#### Çalışma Görevleri:
1) Okuma metninden "SOYU TÜKENEN İÇKİLER" ile başlayıp "rakamları vermekle yetiniyor." ifadesine kadar süren bölümü olduğu gibi alıntılayın.
2) Okuma metnine göre özelleştirme sonucunda ülke hangi yüksek alkollü içkilerde ithalata bağımlı hale gelmiştir?

#### Okuma Metni:
>>>

İklim değişikliği çağında gıda egemenliği ve sürdürülebilirliğin önemini sağır sultan bile duymuşken, bu inceliklere kafa yormak için geçmesi gereken bir zaman var o da ömrümüzden geçip gidiyor an be an.
SOYU TÜKENEN İÇKİLER
Rakamların dili soğuktur. Arka planını bilmezseniz size pek hikaye anlatmaz. Konuya aşina olan gözler raporu okurken, bu topraklarda artık Anakara Viskisi’nin, Tabi Kanyak’ın ve onlarca güzel likörün üretilmemesinin ne anlama geldiğini içi sızlayarak anlamlandırıyor. Başka bir yazının konusu olacak denli önemli olan bu iki türü koca koca şirketler, koca koca ülkeler ulusal stratejilerinin parçası olarak görüyorlar. Özelleştirmenin hediyesi olarak artık memlekette konyak, viski, votka, cin, likör gibi yüksek alkollü içkilerde ithalata bağımlıyız. Hem tarım hem sanayi hem tüketici bu işten karlı çıktı mı derseniz koca bir hayır derim. Rapor elbette bu konuya oldukça mesafeli ve soğuk yaklaşarak sadece rakamları vermekle yetiniyor.
ÖTV SORUNSALI
İşveren derneklerinin federasyonu tarafından hazırlatılmış bir raporda iktidara karşı sert bir üslup takınılmasını beklemek gerçekçi değil ki raporda da böyle bir dil yok. Son derece akılcı şekilde aşırı yüksek vergi politikasının yatırım belirsizliği yarattığını, satışları düşürdüğünü ancak tüketimin kaçak alana kayarak devam ettiğini, bu durumun aynı zamanda halk sağlığı problemi yarattığını söylüyor. Örneğin Kimya Mühendisleri Odası da bu tespitleri yapıyor yıllardır. Buna mukabil muhalif yapısı gereği reçeteyi de yazmaktan çekinmiyor. Bana göre işveren dernekleriyle Kimya Mühendisleri Odası, çiftçi sendikaları gibi yapıların ortak zeminlerde buluşması, söylem paylaşımlarını belirlemesi hem sektör, hem çiftçi hem müdavim açısından önemli. İçkideki aşırı ÖTV düşürülsün talebi ancak siyasi muhalefet tarafından da dillendirildiğinde cephenin genişlemesi ve meşruiyet zeminini kaybetmemesi mümkün gözüküyor.

<<<

#### Çıkarılan Veriler:
>>>

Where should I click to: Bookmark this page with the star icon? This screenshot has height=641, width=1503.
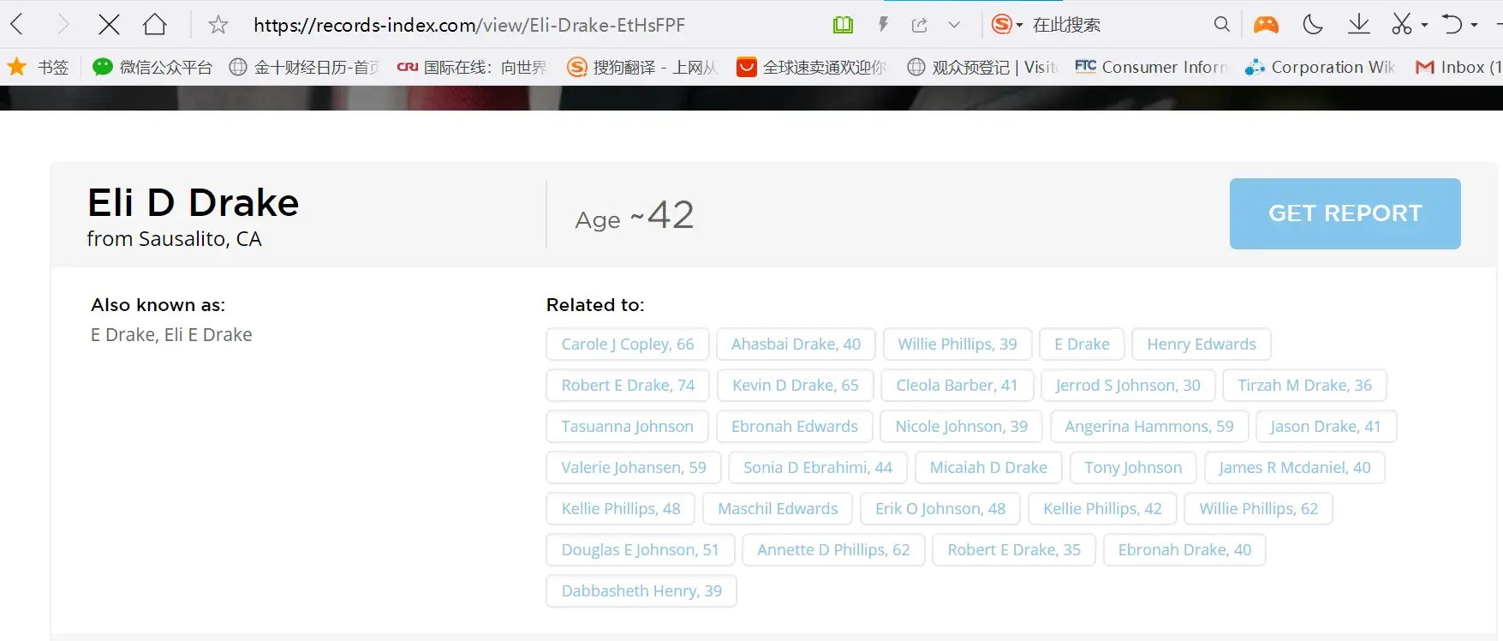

<<<
>>>

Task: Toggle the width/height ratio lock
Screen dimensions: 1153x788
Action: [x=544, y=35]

<<<

#### Yanıtlar:
1)
SOYU TÜKENEN İÇKİLER
Rakamların dili soğuktur. Arka planını bilmezseniz size pek hikaye anlatmaz. Konuya aşina olan gözler raporu okurken, bu topraklarda artık Anakara Viskisi’nin, Tabi Kanyak’ın ve onlarca güzel likörün üretilmemesinin ne anlama geldiğini içi sızlayarak anlamlandırıyor. Başka bir yazının konusu olacak denli önemli olan bu iki türü koca koca şirketler, koca koca ülkeler ulusal stratejilerinin parçası olarak görüyorlar. Özelleştirmenin hediyesi olarak artık memlekette konyak, viski, votka, cin, likör gibi yüksek alkollü içkilerde ithalata bağımlıyız. Hem tarım hem sanayi hem tüketici bu işten karlı çıktı mı derseniz koca bir hayır derim. Rapor elbette bu konuya oldukça mesafeli ve soğuk yaklaşarak sadece rakamları vermekle yetiniyor.

2) Konyak, viski, votka, cin ve likör gibi yüksek alkollü içkilerde.